Consider that you wake up and mountain bike for an hour, eat a wholesome breakfast, and polish off the morning with stretching and cross-training. Certainly the start to a healthy day, and yet far off the mark of step count goals. Under a 10,000 step program, no incentives for you, even though you nearly met the CDC's recommended weekly activity in just a single day. Without accounting for the myriad ways to be active and increase wellness, tying workplace incentives to such an arbitrary measure misses the point, and, worst case, hinders improvement.

Extend the example to those more in need of access to corporate wellness programs who are at risk for chronic diseases and who account for a substantial majority of shared healthcare costs. Many of these individuals may be incapable of meeting a 10,000 step goal. Wearable tech’s response is “no problem, start with a lower step count, and work your way up.” Such an approach fundamentally misses the individual’s wellness needs, which could be related to diet, stress or exercise limitations. By incentivizing the unattainable, a corporate wellness program centered on such a device metric reinforces the difficulty of healthfulness and, in some cases, actually financially penalizes the participant.

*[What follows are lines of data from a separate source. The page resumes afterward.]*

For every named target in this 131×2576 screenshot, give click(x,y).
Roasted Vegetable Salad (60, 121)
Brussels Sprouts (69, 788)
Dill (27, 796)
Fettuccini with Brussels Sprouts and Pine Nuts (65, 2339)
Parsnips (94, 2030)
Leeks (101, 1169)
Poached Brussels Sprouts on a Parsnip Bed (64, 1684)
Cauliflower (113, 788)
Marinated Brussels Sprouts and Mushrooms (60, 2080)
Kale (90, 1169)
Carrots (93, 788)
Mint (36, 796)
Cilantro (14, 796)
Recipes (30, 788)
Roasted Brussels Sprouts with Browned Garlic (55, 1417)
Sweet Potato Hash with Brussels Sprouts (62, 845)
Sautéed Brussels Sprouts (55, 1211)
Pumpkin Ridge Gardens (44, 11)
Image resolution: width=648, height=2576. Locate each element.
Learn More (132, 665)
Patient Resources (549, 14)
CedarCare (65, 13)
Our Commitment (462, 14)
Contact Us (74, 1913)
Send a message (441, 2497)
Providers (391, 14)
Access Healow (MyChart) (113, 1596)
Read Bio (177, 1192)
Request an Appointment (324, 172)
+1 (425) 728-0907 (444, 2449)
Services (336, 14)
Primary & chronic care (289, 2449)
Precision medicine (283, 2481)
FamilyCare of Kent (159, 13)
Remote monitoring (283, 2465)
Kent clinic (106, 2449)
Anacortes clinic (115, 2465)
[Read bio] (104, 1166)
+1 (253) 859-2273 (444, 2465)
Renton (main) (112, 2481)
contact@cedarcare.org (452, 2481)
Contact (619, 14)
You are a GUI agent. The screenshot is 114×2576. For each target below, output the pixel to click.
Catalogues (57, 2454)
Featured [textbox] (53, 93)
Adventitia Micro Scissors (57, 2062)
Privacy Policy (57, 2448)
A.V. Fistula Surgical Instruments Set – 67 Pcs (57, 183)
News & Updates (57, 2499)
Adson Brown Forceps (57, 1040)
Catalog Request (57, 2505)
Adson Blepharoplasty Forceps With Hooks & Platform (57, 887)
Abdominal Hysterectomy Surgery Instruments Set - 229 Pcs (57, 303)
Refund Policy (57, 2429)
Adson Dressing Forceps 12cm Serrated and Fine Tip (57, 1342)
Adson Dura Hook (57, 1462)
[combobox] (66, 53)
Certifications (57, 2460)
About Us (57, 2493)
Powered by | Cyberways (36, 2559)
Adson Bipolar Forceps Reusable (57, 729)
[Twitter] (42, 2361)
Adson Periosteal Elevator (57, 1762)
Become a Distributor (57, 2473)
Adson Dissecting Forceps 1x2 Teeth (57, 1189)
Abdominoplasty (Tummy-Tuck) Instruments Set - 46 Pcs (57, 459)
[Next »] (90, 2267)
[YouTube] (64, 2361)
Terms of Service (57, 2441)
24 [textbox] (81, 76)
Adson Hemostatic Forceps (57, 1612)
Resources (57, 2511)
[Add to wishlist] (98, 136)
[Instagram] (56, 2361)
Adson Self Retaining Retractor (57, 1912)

The critical flaw of such a program is that, by failing to engage people at the crux of the healthcare cost issue, it fails to move the needle for the corporation as a whole as well, leading toward the bitter taste of another failed savings program and stigmatizing much needed wellness options as ineffective.

We need programs tailored to personal improvement, and if wearable technology companies intend to lead broader wellness in their foray into corporate programs, then they need to shift the emphasis to active minutes and away from step counts. Wearable-tech-led corporate wellness programs need to move beyond a singular, arbitrary measure like step counts and shift their paradigm to incentives based on an individual’s path to wellness.

Disclosure: My firm, Moor Insights & Strategy, like all research and analyst firms, provides or has provided research, analysis, advising, and / or consulting to many technology companies in the industry. I do not hold any equity positions with any companies cited in this column.